Recordflow PV is a utility for monitoring home energy equipment. It is not directed at, designed for, or marketed to children under 13. We do not knowingly collect personal data from children under 13.

Under the UK GDPR, children aged 13 and over can provide their own consent for information society services. However, as our app requires access to home network equipment and is a specialist energy management tool, we do not expect children to be a significant user group.

The ICO's Age Appropriate Design Code (the Children's Code) applies to online services likely to be accessed by children under 18. Given that Recordflow PV requires configuration of specific network hardware and is listed in the Utilities category of the app stores, we consider it unlikely to be accessed by children. If this assessment changes, we will update the app and this policy to comply with the Children's Code.

If you believe a child under 13 has provided personal data through our app, please contact us and we will take steps to delete it.

9. Data security

• Local-first architecture. The vast majority of data never leaves your device or your local network. This is a deliberate design choice, not an afterthought.
• No user accounts. There are no passwords, credentials, or authentication tokens to protect or breach.
• No cloud database. We do not operate servers that store your data. There is no central database to be compromised.
• On-device storage uses the platform's standard secure storage mechanisms (iOS Keychain-backed UserDefaults, Android EncryptedSharedPreferences where available).
• Diagnostic Mode uploads are encrypted in transit via TLS 1.2+ and stored encrypted at rest in Amazon S3 (eu-west-2).
• Local network communication between the app and your inverter uses the Modbus TCP protocol, which does not support encryption. This is a limitation of the inverter hardware, not the app. Because this traffic stays on your local network, the risk is limited to someone with access to your Wi-Fi.

10. Changes to this policy

If we make material changes to this policy, we will:

1. Update the "Last updated" date at the top.
2. Describe the changes in the app's release notes for the version that introduces them.
3. For significant changes (new categories of data collection, new third-party processors, changes to lawful basis), show an in-app notification on first launch after the update, with a link to the updated policy.

We will not reduce your rights or increase data collection without giving you clear notice and, where required, obtaining fresh consent.
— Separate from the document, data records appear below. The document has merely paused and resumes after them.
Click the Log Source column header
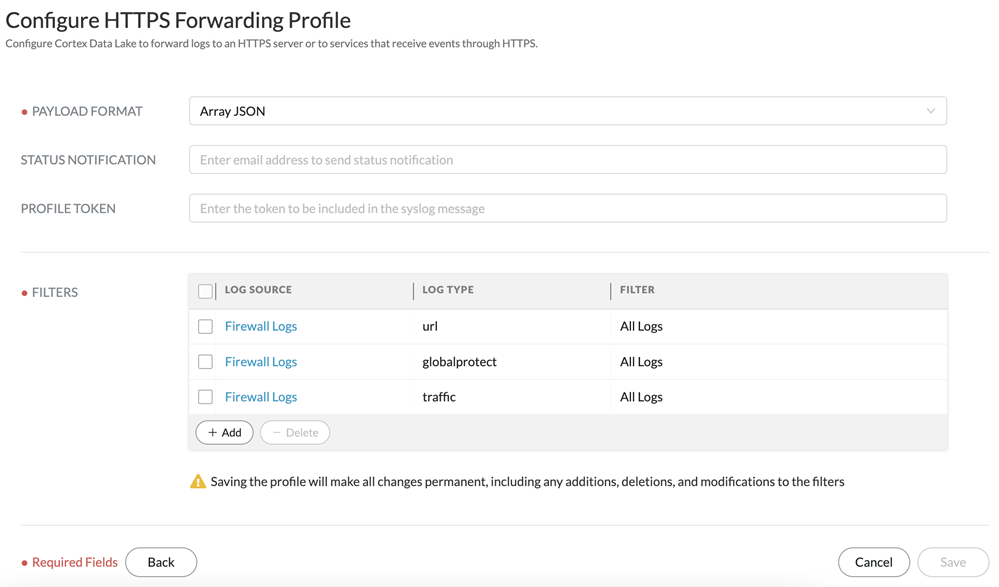 coord(258,290)
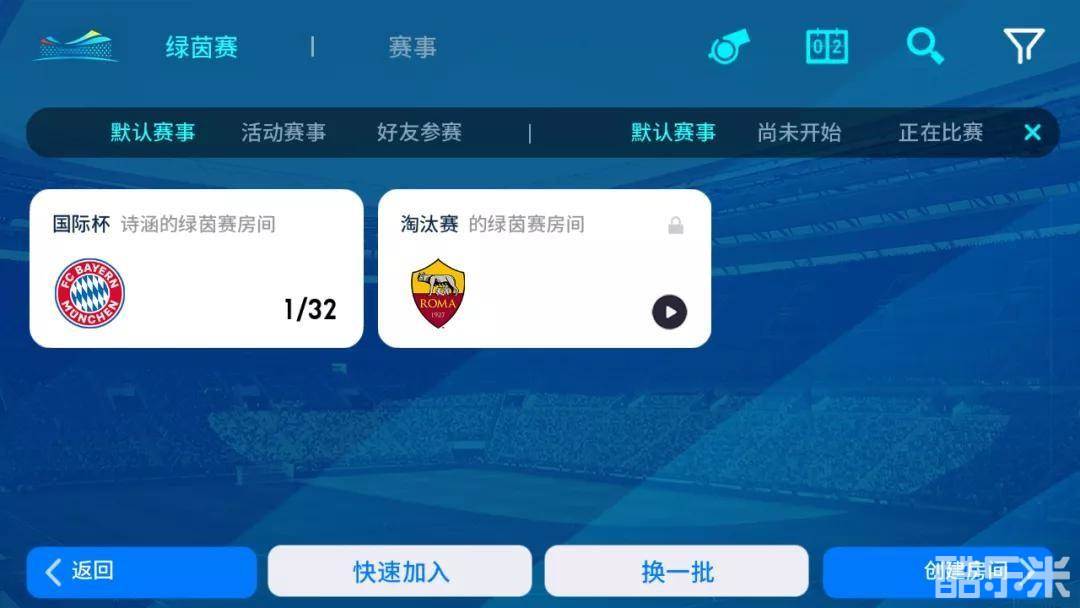The width and height of the screenshot is (1080, 608).
Task: Open search with the magnifier icon
Action: pyautogui.click(x=924, y=46)
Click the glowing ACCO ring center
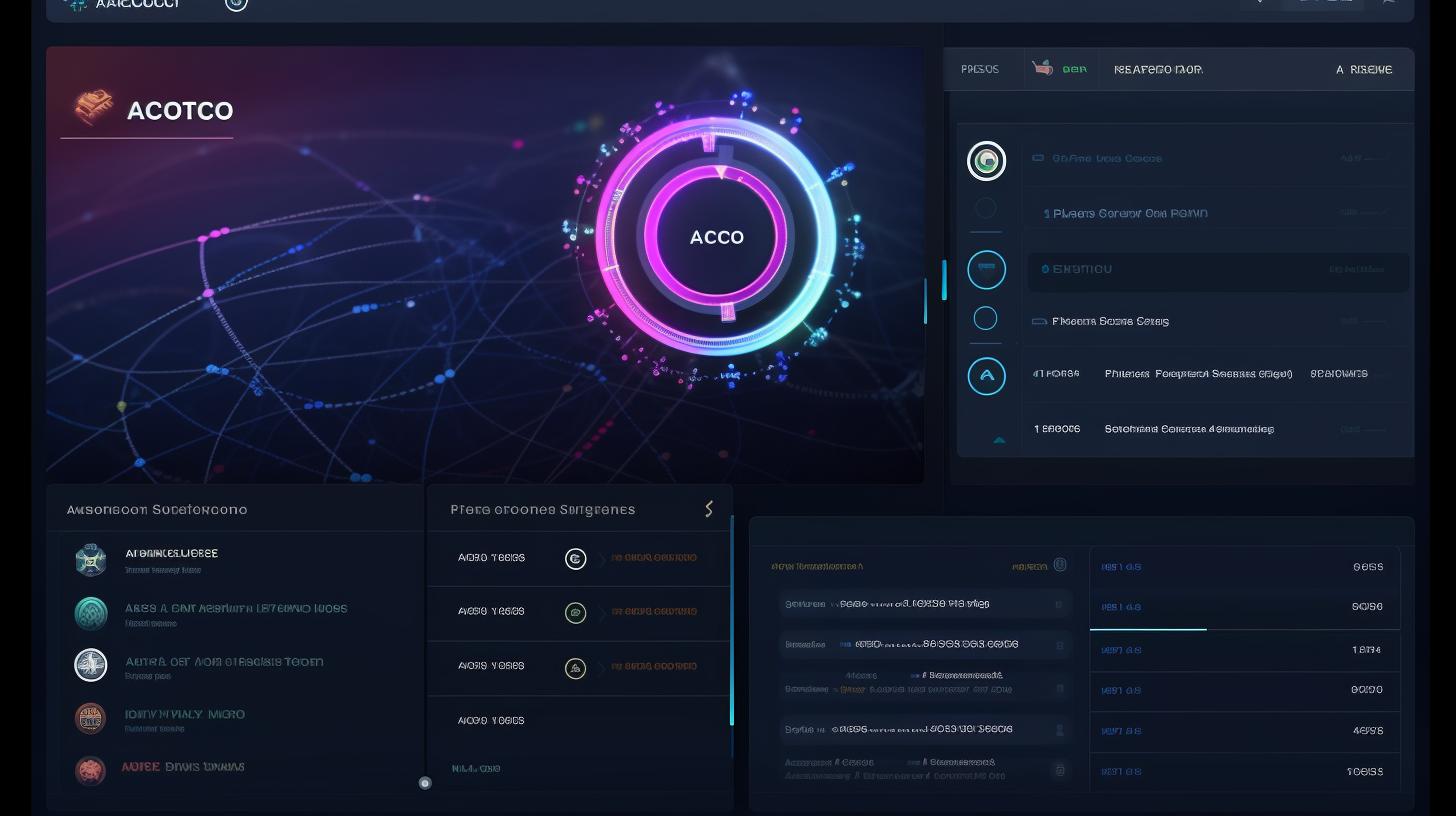 click(x=716, y=237)
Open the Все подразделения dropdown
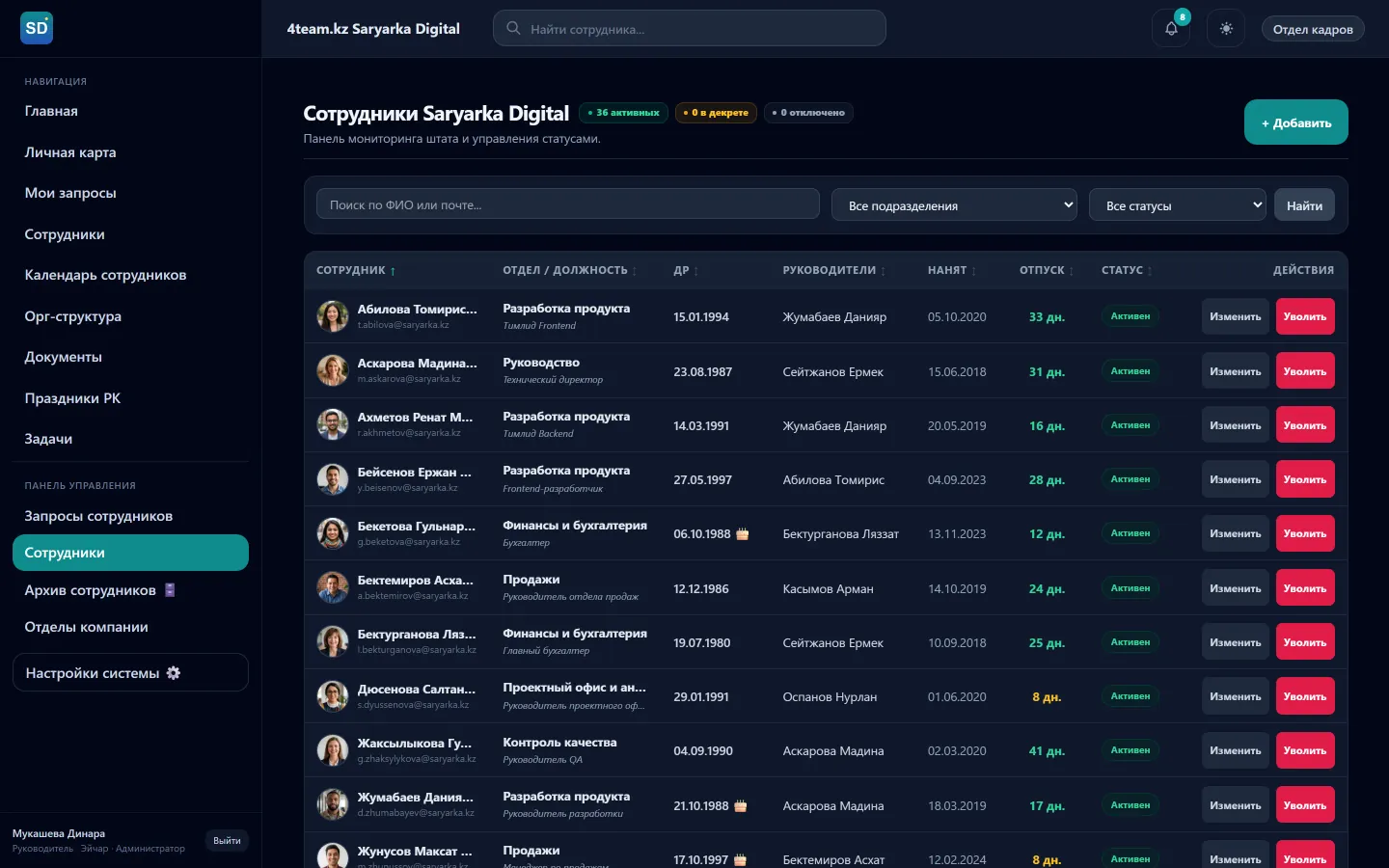Image resolution: width=1389 pixels, height=868 pixels. [954, 205]
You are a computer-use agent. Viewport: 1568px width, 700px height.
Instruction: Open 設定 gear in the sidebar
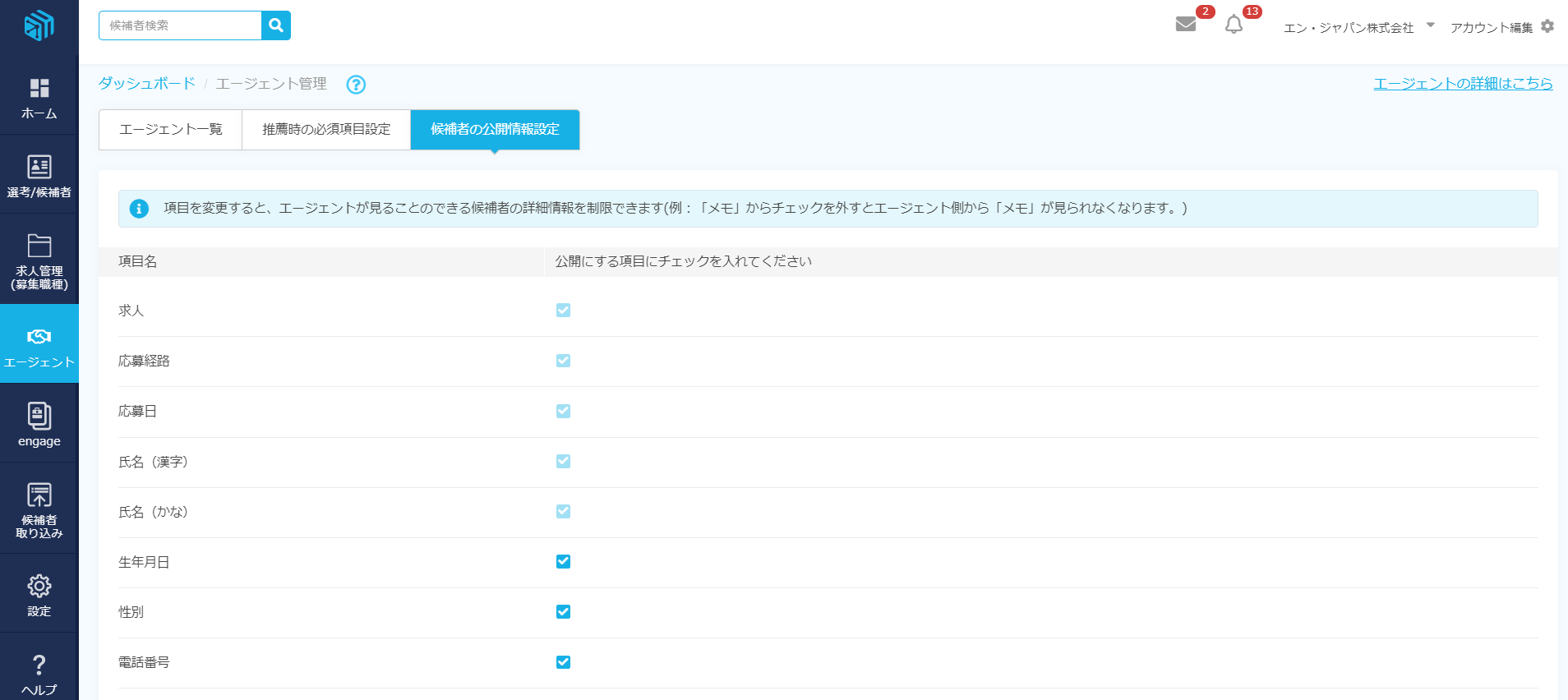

The current and all previous versions of this policy will be available at the URL shown in Settings → About → Privacy Policy.

11. Contact us

If you have any questions about this policy, want to exercise any of your rights, or want to raise a concern about how we handle data:

• Email: support@recordflow.co.uk

We aim to respond to all enquiries within 5 working days, and to all formal rights requests within one calendar month as required by the UK GDPR.

12. Legal framework

This policy is governed by:

• UK General Data Protection Regulation (UK GDPR), as retained and amended by the Data Protection Act 2018 and the Data (Use and Access) Act 2025
• Data Protection Act 2018 (DPA 2018)
• Privacy and Electronic Communications Regulations 2003 (PECR), as amended
• Consumer Rights Act 2015 (in relation to the subscription/purchase contract)

Recordflow Ltd is registered with the ICO as a data controller. Registration number: ZC132416.